> URAIAN TUGAS A
Daftarkan seluruh nama negara yang muncul dalam kutipan teks tentang masa kuliah di Thailand.
> URAIAN TUGAS B
Terjemahkan kalimat berikut dari kutipan teks ke dalam bahasa Inggris: "Dengan begini, saya bisa mempelajari budaya bangsa lain, memerhatikan dengan seksama, atau mempelajari karakter manusia dari berbagai bangsa."
> URAIAN TUGAS C
Tentukan apakah setiap pernyataan berikut sesuai dengan kutipan teks, lalu sertakan kata-kata penentunya dari kutipan tersebut: (i) Kelas psychiatric penulis hanya berisi orang Indonesia dan Bangladesh. (ii) Kelas nursing science kurang beragam dibandingkan kelas psychiatric. (iii) Penulis berkesempatan memakai Saree berkat pertemanan dengan mereka.

Indonesia (saya) di antara Bangladesh (kiri) dan Nepal (kanan) :D |
Selama
menjadi mahasiswa di Thailand, teman beda-bangsa-non-Thailand yang lumayan
dekat dengan saya adalah mereka yang berasal dari Bangladesh. Saya sebut dekat
bukan dalam artian bahwa saya akrab banget dengan mereka. Kami menjadi dekat
karena di kelas saya, kelas psychiatric,
hanya terdiri dari orang Indonesia dan Bangladesh saja. Sementara di kelas
umum, kelas nursing science, ini yang
agak lebih beragam.
Walaupun
saya kurang suka terlalu akrab dengan teman-teman seperjuangan kuliah yang
berasal Bangladesh karena alasan-alasan tertentu yang akan saya tuliskan
kapan-kapan, tetapi beginilah hingga saat ini, mau tak mau kami menjadi dekat. Lha
wong sudah sekelas dan berjumpa setiap hari :D
Lebih dari
itu, saya termasuk orang yang suka berteman dengan orang-orang yang datang dari
berbagai latar belakang budaya. Dengan begini, saya bisa mempelajari budaya
bangsa lain, memerhatikan dengan seksama, atau mempelajari karakter manusia
dari berbagai bangsa. Syukur-syukur bisa jadi bahan tulisan. Ya, itulah tujuan
utamanya, hahaa.
Maka demi
hal-hal tersebut, saya enyahkan ego saya sebagai orang Indonesia yang lebih
‘maju’ dari mereka. Hitung-hitung menciptakan kekompakan sebagai kumpulan
orang-orang yang berasal dari dua negara yang menjadi penyumbang populasi
terbanyak di dunia, lol.
Berkat
berteman dengan mereka pula, saya bisa punya kesempatan memakai Saree.

> BAGIAN DATA
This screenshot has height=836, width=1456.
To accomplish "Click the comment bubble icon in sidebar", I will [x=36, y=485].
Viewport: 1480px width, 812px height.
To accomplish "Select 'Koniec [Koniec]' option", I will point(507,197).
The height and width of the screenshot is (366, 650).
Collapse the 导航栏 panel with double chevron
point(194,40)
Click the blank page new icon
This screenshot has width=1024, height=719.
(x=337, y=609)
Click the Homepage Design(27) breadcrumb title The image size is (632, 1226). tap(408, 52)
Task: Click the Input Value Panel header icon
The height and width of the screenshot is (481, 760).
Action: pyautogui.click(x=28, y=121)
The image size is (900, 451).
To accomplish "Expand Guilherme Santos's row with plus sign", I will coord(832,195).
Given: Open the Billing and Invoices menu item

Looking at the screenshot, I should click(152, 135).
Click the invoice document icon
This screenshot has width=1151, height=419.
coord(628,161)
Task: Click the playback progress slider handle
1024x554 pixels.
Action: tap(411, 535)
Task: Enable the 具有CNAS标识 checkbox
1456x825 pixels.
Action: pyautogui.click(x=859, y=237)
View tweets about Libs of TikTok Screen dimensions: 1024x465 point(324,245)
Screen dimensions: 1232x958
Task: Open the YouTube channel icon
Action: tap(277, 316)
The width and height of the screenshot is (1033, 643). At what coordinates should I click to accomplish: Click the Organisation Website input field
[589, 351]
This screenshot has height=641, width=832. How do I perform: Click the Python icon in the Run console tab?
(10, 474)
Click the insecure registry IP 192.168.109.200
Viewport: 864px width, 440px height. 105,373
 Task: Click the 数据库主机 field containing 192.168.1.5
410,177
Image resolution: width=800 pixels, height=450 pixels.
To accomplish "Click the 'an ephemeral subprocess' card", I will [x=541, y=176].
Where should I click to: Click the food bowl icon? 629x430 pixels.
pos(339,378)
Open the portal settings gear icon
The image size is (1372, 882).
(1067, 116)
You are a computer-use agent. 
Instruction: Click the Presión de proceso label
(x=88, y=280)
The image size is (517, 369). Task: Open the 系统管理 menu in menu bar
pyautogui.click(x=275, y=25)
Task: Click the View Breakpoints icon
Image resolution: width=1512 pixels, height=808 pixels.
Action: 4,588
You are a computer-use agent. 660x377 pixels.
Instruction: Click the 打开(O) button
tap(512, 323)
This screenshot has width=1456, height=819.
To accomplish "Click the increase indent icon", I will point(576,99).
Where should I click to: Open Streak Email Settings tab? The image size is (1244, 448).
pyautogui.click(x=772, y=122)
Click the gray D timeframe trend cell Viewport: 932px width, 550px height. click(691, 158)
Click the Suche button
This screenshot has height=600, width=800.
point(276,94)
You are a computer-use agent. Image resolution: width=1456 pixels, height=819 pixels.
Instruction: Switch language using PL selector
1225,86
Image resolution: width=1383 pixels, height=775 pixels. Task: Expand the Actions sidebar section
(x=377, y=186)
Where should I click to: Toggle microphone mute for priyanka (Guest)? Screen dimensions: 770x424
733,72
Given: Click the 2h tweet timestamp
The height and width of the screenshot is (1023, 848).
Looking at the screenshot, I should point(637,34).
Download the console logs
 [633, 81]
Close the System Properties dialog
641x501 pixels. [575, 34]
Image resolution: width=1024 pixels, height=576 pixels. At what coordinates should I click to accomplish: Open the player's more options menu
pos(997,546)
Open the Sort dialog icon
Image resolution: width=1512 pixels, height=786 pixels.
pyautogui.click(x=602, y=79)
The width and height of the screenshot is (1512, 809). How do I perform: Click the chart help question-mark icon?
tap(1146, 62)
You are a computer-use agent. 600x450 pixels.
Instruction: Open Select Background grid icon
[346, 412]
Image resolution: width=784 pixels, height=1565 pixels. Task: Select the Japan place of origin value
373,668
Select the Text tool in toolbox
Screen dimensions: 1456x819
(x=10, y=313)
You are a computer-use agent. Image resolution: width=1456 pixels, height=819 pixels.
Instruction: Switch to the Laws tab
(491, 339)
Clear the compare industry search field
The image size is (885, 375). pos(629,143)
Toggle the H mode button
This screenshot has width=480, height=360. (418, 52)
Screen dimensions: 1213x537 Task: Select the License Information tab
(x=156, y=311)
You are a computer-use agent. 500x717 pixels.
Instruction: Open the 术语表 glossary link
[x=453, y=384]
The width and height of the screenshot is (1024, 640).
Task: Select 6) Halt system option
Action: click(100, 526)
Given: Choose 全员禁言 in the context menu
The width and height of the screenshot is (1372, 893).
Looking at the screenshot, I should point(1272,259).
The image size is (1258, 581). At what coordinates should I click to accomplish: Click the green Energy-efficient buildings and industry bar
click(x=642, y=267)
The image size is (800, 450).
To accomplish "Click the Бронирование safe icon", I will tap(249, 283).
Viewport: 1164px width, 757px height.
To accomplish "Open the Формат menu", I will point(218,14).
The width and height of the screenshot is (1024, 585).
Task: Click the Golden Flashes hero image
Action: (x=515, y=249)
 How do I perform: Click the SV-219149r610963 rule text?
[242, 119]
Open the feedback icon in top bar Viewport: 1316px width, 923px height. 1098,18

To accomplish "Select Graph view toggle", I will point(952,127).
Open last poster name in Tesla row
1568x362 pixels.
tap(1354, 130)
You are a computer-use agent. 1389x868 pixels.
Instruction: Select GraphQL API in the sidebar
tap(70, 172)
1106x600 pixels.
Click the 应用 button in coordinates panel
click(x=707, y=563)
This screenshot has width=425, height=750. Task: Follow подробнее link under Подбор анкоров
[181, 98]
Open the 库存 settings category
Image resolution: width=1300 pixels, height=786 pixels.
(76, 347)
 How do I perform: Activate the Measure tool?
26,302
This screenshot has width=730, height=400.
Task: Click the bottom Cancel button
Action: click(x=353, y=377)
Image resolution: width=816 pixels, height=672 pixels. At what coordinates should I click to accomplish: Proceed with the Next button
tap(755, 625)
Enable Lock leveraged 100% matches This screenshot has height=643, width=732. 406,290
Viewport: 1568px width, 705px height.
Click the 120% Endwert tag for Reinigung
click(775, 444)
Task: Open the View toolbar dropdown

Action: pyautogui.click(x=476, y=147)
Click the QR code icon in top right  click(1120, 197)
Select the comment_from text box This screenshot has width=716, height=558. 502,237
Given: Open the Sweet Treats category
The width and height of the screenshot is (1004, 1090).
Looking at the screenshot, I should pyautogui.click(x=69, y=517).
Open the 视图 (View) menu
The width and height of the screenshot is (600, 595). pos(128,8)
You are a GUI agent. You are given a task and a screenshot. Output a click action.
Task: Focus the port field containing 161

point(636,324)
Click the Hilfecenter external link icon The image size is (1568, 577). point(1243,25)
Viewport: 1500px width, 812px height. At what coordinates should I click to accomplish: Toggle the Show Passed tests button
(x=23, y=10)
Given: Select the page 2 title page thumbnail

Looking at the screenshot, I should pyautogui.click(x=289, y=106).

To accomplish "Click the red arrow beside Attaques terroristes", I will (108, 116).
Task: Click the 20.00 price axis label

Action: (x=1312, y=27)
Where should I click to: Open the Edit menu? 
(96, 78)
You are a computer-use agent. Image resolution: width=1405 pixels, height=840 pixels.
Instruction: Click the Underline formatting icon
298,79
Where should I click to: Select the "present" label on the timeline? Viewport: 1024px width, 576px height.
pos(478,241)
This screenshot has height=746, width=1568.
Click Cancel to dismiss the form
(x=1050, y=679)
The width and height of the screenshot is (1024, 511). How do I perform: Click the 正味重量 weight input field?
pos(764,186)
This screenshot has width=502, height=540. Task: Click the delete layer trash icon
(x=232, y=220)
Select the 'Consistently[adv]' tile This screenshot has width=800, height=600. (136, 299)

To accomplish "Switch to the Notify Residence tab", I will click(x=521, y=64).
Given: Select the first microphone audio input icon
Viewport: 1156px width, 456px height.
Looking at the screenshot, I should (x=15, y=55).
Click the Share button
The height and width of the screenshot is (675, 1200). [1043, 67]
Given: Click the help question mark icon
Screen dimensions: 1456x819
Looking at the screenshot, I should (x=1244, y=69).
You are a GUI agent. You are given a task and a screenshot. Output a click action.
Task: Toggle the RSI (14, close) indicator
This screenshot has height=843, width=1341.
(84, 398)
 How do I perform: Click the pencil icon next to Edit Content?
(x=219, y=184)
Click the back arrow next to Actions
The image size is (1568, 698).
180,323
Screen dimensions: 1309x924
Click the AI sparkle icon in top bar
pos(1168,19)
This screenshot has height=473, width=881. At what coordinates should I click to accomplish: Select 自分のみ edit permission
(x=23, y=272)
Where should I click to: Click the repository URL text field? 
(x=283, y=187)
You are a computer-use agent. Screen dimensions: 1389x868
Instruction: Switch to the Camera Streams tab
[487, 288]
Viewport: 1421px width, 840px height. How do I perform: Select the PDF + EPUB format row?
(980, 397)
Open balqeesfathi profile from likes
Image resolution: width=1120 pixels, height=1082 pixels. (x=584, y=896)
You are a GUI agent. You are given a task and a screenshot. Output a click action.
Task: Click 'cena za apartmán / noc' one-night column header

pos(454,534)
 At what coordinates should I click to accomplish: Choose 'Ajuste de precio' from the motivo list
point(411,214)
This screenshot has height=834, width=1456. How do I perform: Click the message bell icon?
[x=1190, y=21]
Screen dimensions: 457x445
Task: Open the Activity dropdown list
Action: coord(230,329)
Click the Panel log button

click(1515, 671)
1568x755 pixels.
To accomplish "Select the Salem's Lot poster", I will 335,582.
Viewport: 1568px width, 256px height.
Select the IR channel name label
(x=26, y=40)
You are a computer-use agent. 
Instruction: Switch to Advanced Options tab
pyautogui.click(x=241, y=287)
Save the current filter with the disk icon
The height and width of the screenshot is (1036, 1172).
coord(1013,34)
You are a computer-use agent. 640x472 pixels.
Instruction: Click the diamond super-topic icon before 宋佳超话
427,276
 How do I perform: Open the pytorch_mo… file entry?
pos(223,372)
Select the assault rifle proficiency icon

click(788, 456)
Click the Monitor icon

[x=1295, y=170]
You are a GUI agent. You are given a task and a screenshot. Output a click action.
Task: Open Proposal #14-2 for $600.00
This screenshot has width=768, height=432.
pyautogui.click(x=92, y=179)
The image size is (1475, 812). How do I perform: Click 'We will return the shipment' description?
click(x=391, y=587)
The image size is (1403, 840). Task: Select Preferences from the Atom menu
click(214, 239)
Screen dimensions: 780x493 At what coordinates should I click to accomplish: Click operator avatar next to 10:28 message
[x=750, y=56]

> JAWABAN LENGKAP A
Indonesia, Bangladesh, Nepal, Thailand

> JAWABAN LENGKAP B
This way, I can learn about the cultures of other nations, observe closely, or study the character of people from various nations.

> JAWABAN LENGKAP C
(i) Ya: "hanya terdiri dari orang Indonesia dan Bangladesh saja"
(ii) Tidak: "ini yang agak lebih beragam"
(iii) Ya: "saya bisa punya kesempatan memakai Saree"